Atunymanama by NPY Women’s Council
Review by Jane Lloyd
Atunymanama (AH-tuhn-mahn-ah-mah) the latest publication from NPY Women’s Council celebrates and encourages Anangu men – fathers and grandfathers as care-givers, teachers and leaders in a stunning book of family portraits and personal stories. The Ngaanyatjarra, Pitjantjatjara and Yankunytjatjara men in this book are both young and elderly and since 2016 have worked together as the Uti Kulintjaku Watiku team in unison with the women’s Uti Kulintjaku Minymaku team. The women specifically invited the men to work alongside them to address family violence.
While Atunymanama does not directly address the gendered structures, beliefs and behaviours which contribute to family violence, it gives voice to the men’s social and cultural leadership, their active nurturing roles and responsibilities within their families. The men proudly celebrate these roles and responsibilities as cultural guardians and guides especially for their young grandsons, reflecting on the teachings and guidance of their grandparents and parents. Younger father Lloyd Wilyuka gives homage to his grandmothers’ teachings and care and protection as well as the teachings and care from his father’s older brother who took care of him after his father passed away. Lloyd is pictured with his wife and sons. Kieran Roberts’s is also pictured with his wife and daughter and the family portrait reminds him of his wife and daughter and their happiness as a family. He looks forward to teaching his daughter about bush foods.

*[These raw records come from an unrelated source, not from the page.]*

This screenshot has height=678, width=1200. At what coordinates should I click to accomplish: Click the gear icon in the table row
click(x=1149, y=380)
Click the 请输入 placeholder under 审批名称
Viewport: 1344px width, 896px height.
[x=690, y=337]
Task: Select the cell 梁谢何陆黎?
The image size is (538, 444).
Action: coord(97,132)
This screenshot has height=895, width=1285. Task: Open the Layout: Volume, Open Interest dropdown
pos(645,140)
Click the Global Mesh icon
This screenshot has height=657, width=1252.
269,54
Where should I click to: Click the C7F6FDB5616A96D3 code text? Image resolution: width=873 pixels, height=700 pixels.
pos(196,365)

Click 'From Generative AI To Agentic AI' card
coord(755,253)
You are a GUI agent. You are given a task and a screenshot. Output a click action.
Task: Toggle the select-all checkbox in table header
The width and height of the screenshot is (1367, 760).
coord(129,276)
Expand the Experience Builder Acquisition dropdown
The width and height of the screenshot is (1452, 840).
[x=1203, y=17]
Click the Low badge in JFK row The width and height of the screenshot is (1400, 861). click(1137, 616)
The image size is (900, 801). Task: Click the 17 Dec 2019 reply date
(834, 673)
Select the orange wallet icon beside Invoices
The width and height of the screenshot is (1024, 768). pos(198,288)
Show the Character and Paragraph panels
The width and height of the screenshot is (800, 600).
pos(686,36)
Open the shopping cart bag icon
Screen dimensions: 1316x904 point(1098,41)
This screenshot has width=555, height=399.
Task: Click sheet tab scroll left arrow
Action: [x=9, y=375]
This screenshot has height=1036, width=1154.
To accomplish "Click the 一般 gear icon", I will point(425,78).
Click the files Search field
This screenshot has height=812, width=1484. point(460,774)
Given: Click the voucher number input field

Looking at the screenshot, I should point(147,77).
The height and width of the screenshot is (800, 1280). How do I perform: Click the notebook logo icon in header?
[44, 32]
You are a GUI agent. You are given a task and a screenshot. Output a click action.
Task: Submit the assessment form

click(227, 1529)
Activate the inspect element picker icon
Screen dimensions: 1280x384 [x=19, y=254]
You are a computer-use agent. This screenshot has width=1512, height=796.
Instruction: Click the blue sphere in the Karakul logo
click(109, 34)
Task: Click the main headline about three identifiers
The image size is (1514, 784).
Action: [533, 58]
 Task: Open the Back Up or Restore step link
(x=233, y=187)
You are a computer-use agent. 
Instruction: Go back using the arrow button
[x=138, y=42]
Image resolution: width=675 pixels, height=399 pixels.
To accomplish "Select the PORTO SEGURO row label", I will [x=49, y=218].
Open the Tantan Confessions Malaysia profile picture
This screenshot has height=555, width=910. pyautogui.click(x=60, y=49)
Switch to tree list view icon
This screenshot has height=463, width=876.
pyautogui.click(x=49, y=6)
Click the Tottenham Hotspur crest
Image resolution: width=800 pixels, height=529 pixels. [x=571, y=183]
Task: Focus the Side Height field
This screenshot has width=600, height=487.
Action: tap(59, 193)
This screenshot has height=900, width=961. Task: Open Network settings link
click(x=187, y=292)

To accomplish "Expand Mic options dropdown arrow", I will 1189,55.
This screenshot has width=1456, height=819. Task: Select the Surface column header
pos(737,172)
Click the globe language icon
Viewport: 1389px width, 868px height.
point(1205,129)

The book is dedicated to the late and sorely missed Yankunytjatjara and Pitjantjatjara man R. Hoosan (1963 – 2022) and includes his honest reflections and aspirations for his grandsons. He stressed the need to model responsible social and family behaviours, to walk the talk. “….I’ve also got to do what I’m saying. I’ve got to do the actions so they can see that I’m doing it, not just talking. It’s good to keep on talking with your grandsons but they’ve got to see me do it. ….so we never stop caring, no. It’s for life.”
Atunymanama is a beautiful and optimistic homage to the role and responsibilities of men in the past, present and future wellbeing of their children and families.